The other issue is that I have had completely different experiences from what you describe above. (My experiences have also been very limited, abnormal, and dysfunctional, though, so perhaps they are not helpful examples).
My first (and only) poly boyfriend (Techie--yes, him again!) insisted that he was deeply emotional about sex, and that sex was all about closeness and bonding. He insisted that he wanted to have a deep, profound connection to EVERYONE (including random girls on the bus, etc) because deep love was supposed to be shared with the world.
He was also (I realized later) very uncomfortable with sex (and probably traumatized by a dysfunctional childhood which he refused to discuss with me). He did not like looking at any part of my body except deeply into my eyes. He refused to try sexual positions that did not involve us staring into each other's eyes (and believe me, I felt like a pervert for longing to be fucked from behind!) He seemed to get sad and mopey after coming. He refused to go with me to some sort of therapist.

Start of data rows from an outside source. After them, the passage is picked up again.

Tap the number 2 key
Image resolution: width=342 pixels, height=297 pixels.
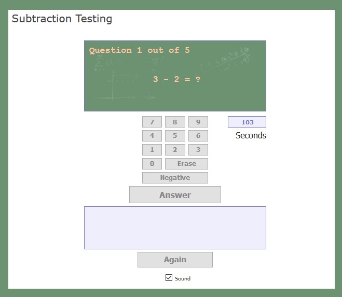(x=175, y=150)
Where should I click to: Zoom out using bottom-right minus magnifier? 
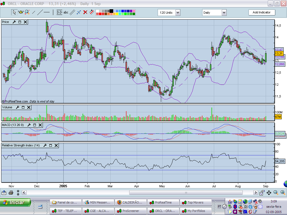point(276,193)
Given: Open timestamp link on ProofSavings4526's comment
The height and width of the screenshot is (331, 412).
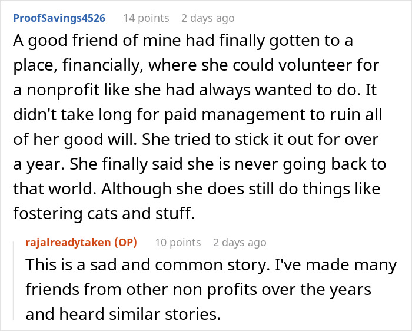Looking at the screenshot, I should (x=207, y=18).
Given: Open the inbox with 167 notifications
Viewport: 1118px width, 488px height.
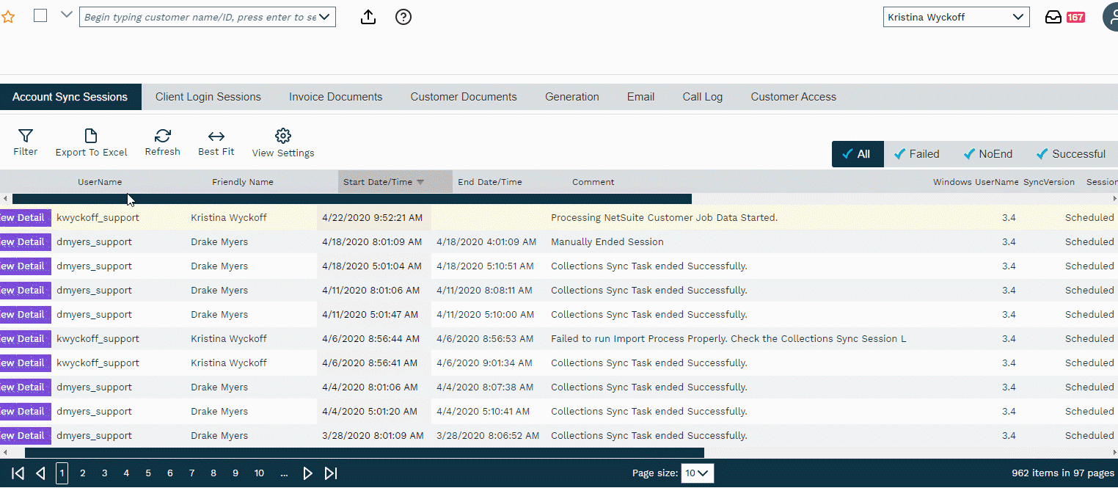Looking at the screenshot, I should point(1053,17).
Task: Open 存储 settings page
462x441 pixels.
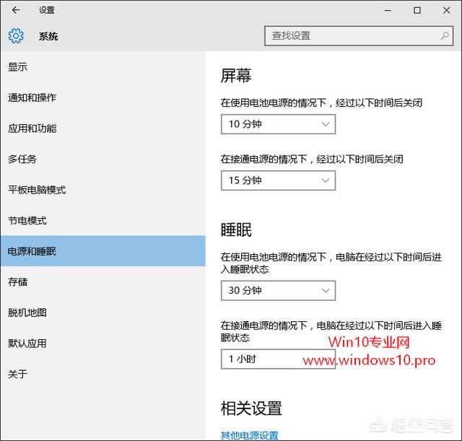Action: tap(18, 281)
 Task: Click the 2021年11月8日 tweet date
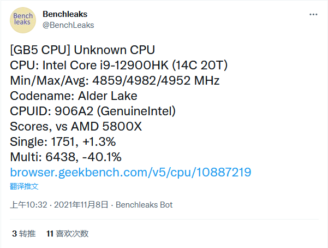(x=80, y=205)
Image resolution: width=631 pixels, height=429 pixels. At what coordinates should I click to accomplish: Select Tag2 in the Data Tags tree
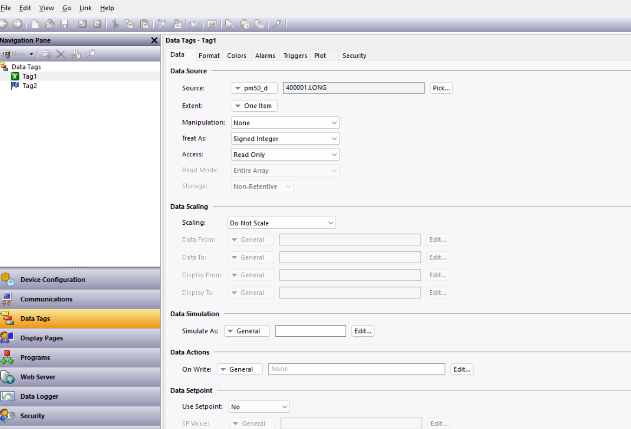pyautogui.click(x=29, y=86)
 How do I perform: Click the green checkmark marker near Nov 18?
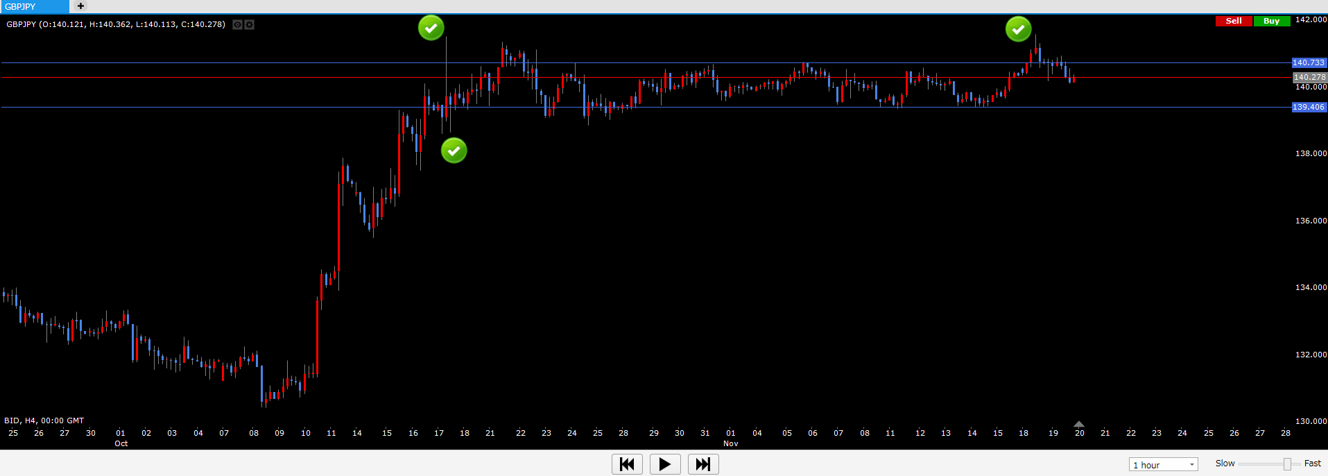tap(1018, 29)
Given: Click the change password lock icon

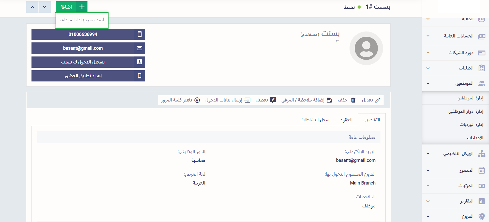Looking at the screenshot, I should (x=197, y=100).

Obviously, that's not an example of someone who believes in ACTUAL deep emotional bonding through sex. But it HAS taught to be wary of people who espouse such beliefs.
When I was with someone who viewed sex as playful, fun, relaxing, and casual...I found fulfillment and liberation.
This playful-sex guy was WAY more promiscuous than me, but he was also kind, open-minded, confident, well-adjusted, honest, and happy. He helped me become in tune with my sexuality and to value myself more and to articulate my needs better. He taught me that sex could be dirty and delightful. He also had almost nothing in common with me aside from a sexual connection. Yet, he turned out to be a pretty good friend.
And finally--this is what really touched a nerve when I read your post, RP. With my most recent ex (Editor), I guess I was the one who wanted to play around, and he was the one who needed emotional bonding. I didn't know that about him, though, because he only told me LONG afterwards, when he was with someone else and wanted absolutely nothing to do with me.
I don't think he actually knew that about himself when he was with me--after all, we had based our relationship on experimentation and dealing with his impotence. But he sure felt fine blaming his sexual problems on me being too uncaring and sex-driven.
I would have an easier time getting over that if his friends (formerly, my friends too) didn't share his opinion. (Not that they knew about his sexual problems, but they think I wasn't a very good girlfriend to him, and told me so.)
Anyway, I guess my relationship with Editor doesn't really count as the situation you describe--where one person wants to sleep around and the other wants more emotional sex. I really thought we both wanted to "date around" to learn more about ourselves (we were both very inexperienced and struggling to overcoming past negative experiences), and that we were going to stay best friends whether or not we decided to still date each other.
Well, never mind. Different story.
But my point is, negative assumptions about the person who wants to play around aren't helpful.